Into this strange milieu as the next secretary-general steps Patricia, Baroness Scotland, a dual citizen of Britain and the Caribbean island of Dominica, who was attorney-general in Britain’s last Labour government. She may tread softly on the ticklish issues of human rights, though surely not as gently as her predecessor—her early promise to press for gay rights will displease many African members.

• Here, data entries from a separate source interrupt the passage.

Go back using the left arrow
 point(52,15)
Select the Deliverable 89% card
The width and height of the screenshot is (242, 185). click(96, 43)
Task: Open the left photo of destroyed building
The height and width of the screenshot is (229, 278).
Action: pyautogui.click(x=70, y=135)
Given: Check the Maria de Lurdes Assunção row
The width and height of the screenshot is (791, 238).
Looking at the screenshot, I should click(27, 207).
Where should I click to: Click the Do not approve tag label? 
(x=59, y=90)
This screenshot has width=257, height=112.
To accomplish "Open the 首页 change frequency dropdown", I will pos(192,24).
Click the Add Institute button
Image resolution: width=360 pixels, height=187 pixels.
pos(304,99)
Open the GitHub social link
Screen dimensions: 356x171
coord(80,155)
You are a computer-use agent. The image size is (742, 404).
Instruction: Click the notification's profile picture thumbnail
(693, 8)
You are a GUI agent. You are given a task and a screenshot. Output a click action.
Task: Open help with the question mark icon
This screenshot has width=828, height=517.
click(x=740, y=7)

The Commonwealth certainly needs a kick. That carries some risks: it could be mortally wounded if India and a few other big African countries ever walked out. But it is unlikely to die. It is an extraordinary network of disparate peoples bound by an imperial history that seems, even among former subject peoples, to inspire nostalgia as much as resentment. Besides, its assorted people “have the same sense of humour,” Lady Scotland said earlier this month. “No one needs to say ‘I’m only joking’ when saying something ironic to another Commonwealth citizen.”